Starting tomorrow, we are updating Internet Explorer 10 in Windows 8 and Windows RT to enable Flash content to run by default. On Windows 8, all Flash content continues to be enabled for IE on the desktop.
As we have seen through testing over the past several months, the vast majority of sites with Flash content are now compatible with the Windows experience for touch, performance, and battery life. With this update, the curated Compatibility View (CV) list blocks Flash content in the small number of sites that are still incompatible with the Windows experience for touch or that depend on other plug-ins.
We believe having more sites “just work” in IE10 improves the experience for consumers, businesses, and developers. As a practical matter, the primary device you walk around with should give you access to all the Web content on the sites you rely on. Otherwise, the device is just a companion to a PC. Because some popular Web sites require Adobe Flash and do not offer HTML5 alternatives, Adobe and Microsoft continue to work together closely to deliver a Flash Player optimized for the Windows experience.
|Windows 8||Windows RT|
|Immersive IE||Enabled unless on CV list||Enabled unless on CV list|
|Desktop IE||Enabled for all sites||Enabled unless on CV list|
This updates the immersive IE experience on Windows 8, and both the immersive and desktop IE experiences on Windows RT. The update will be made available to customers with Windows Update. The curated CV list applies to IE on the desktop for Windows RT since the most common reason to block Flash is that the site relies on other plug-ins that are not available on Windows RT.
More compatible Web experiences
Our approach to Flash in Windows is practical for Windows customers and developers. For Windows 8, we worked with Adobe to include a version of Flash that is optimized for touch, performance, security, reliability, and battery life. Adobe made substantial changes to the Flash player to align with the Windows 8 experience goals. We shipped this optimized Flash component as part of Windows 8, and we service it through Windows Update. IE10 with Flash on Windows 8 enables people to see more of the Web working with high quality, especially compared with the experience in other touch-first or tablet browsers and devices.

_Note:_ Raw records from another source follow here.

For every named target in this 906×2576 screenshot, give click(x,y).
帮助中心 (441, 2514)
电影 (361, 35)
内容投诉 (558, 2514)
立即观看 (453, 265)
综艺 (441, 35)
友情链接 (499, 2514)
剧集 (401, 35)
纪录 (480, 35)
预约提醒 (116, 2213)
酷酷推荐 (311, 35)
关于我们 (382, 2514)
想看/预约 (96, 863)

When we released Windows 8 and Windows RT we used the IE Compatibility View (CV) list to enable sites to run Flash content compatible with the Windows 8 experience, including touch responsiveness, performance, and battery life. In Windows 8, IE on the desktop runs all Flash content, like it does on Windows 7.
Looking at our engineering experience with Flash and Windows 8 and RT, as developers improve their Flash content, the vast majority of sites with Flash content that we have tested are now compatible with the Windows experience goals. Of the thousands of domains tested for Flash compatibility to date, we have found fewer than 4% are still incompatible, in the most part because the core site experience requires other ActiveX controls in addition to Flash. With Windows 8 in the hands of customers and developers, we listened to feedback around the experience of Web sites with Flash.

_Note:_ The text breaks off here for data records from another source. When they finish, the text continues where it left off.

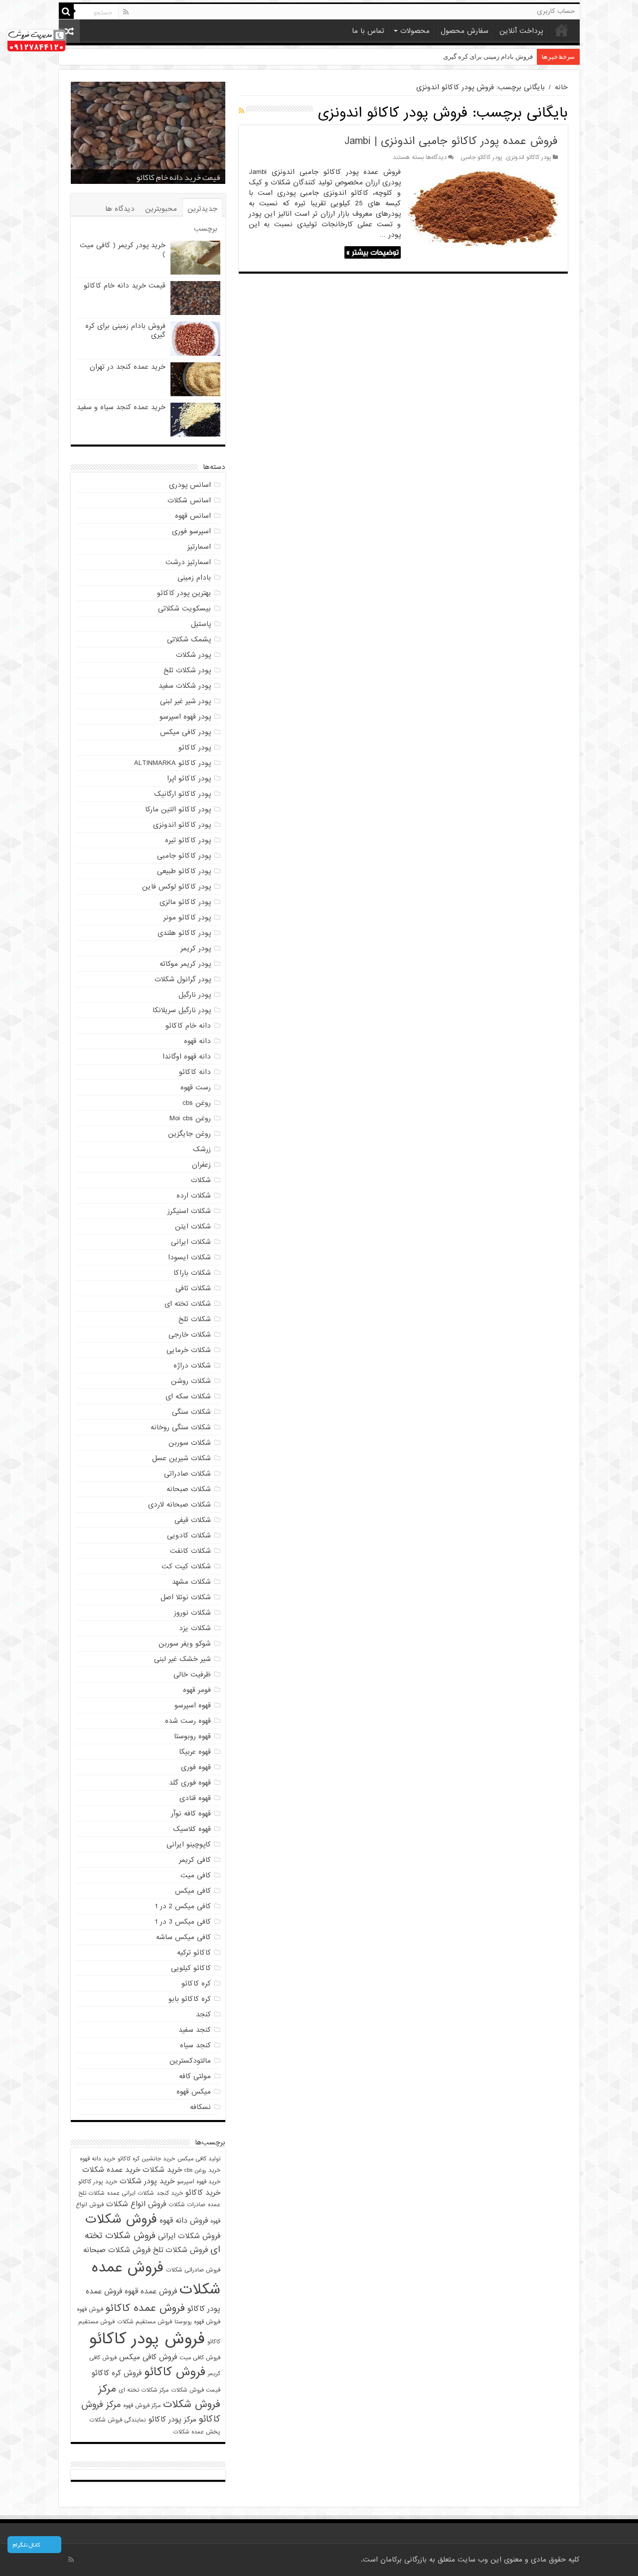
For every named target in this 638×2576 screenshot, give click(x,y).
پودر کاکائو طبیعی (184, 871)
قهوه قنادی (195, 1798)
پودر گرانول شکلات (183, 979)
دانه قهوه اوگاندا (186, 1056)
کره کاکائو (196, 1983)
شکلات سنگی (191, 1411)
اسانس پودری (190, 484)
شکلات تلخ (194, 1319)
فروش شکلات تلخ (180, 2250)
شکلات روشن (191, 1380)
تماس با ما (368, 30)
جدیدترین (202, 208)
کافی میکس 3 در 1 (183, 1921)
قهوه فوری (196, 1767)
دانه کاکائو (195, 1071)
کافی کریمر (195, 1859)
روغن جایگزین (189, 1133)
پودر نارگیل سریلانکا (182, 1010)
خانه (562, 29)
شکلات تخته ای (187, 1303)
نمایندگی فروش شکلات (117, 2420)
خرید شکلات (162, 2169)
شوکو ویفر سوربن (185, 1643)
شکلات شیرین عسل (181, 1458)
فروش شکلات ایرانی (189, 2236)
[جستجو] (66, 11)
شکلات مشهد (191, 1581)
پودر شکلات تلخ (187, 670)
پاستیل (201, 623)
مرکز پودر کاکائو (172, 2419)
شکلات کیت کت (186, 1566)
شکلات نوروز (192, 1612)
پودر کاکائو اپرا (189, 778)
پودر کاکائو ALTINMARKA (172, 763)
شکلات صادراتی (187, 1473)
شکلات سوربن (189, 1442)
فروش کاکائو (174, 2372)
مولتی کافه (195, 2076)
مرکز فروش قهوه (141, 2405)
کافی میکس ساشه (183, 1937)
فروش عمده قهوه (151, 2291)
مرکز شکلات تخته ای (143, 2390)
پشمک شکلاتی (189, 639)
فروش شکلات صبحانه (117, 2250)
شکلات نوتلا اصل (185, 1597)
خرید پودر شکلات (147, 2181)
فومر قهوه (197, 1689)
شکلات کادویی (189, 1535)
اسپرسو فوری (191, 531)
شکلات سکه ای (188, 1396)
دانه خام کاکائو (188, 1025)
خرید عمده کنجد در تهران (499, 56)
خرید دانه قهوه (97, 2158)
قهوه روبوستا (192, 1736)
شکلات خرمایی (188, 1350)
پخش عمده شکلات (196, 2431)
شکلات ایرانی (191, 1241)
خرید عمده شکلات (111, 2169)
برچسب (205, 228)
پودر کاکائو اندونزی (528, 157)
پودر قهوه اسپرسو (185, 716)
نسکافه (200, 2107)
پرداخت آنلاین (521, 30)
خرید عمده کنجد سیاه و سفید (121, 407)
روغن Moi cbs (190, 1118)
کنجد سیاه (195, 2045)
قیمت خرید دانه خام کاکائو (124, 285)
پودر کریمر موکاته (185, 963)
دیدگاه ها (120, 208)
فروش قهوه (90, 2309)
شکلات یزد (195, 1628)
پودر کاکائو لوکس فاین (176, 886)
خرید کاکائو (202, 2192)
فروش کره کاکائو (117, 2373)
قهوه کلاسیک (192, 1828)
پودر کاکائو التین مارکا (178, 809)
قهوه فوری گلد (190, 1782)
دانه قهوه (197, 1041)
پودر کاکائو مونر (187, 917)
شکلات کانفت (190, 1550)
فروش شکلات (121, 2219)
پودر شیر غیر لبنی (185, 701)
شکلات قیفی (192, 1520)
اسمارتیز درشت (188, 562)
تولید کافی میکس (198, 2158)
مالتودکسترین (190, 2060)
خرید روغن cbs (202, 2170)
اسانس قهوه (193, 515)
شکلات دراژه (192, 1365)
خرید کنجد (170, 2193)
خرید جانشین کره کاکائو (146, 2158)
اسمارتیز (199, 546)
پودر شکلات (193, 654)
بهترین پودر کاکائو (184, 593)
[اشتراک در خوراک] (241, 111)
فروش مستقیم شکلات (144, 2321)
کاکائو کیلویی (191, 1968)
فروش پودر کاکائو (147, 2339)
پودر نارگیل (194, 994)
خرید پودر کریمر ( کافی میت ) (122, 250)
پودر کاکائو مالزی (185, 902)
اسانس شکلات (189, 500)
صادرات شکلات (186, 2204)
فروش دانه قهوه (184, 2220)
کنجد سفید (194, 2029)
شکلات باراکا (192, 1272)
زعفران (201, 1164)
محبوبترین (161, 208)
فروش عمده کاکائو (145, 2308)
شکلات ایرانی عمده (130, 2193)
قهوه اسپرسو (192, 1705)
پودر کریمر (195, 948)
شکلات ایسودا (189, 1257)
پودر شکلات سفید (185, 685)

Developing compatible Flash content
For developers building sites with Flash content, this document posted on MSDN goes into more technical detail about the criteria used to place sites on the Flash CV block list, as well as steps that developers can take to test their content in immersive IE and submit their sites to be removed from the block list. The documentation also includes a best practices guide to help developers, designers, and content publishers create experiences with Flash that play well in IE for touch, responsiveness, and battery life. These best practices complement existing recommendations and tools like modern.IE for authoring touch-friendly HTML5 sites. Also, starting tomorrow, modern.IE enables testing whether or not your site is on the curated Flash CV block list.
For the development community, platform continuity and technology choice are important. Flash in IE10 on Windows 8 and Windows RT provides a bridge for existing sites to transition to HTML5 technologies where it makes sense and at a pace that is right for the experiences they want to deliver to their customers. With today’s update to Windows 8 and Windows RT, consumers can experience more of the Web by default.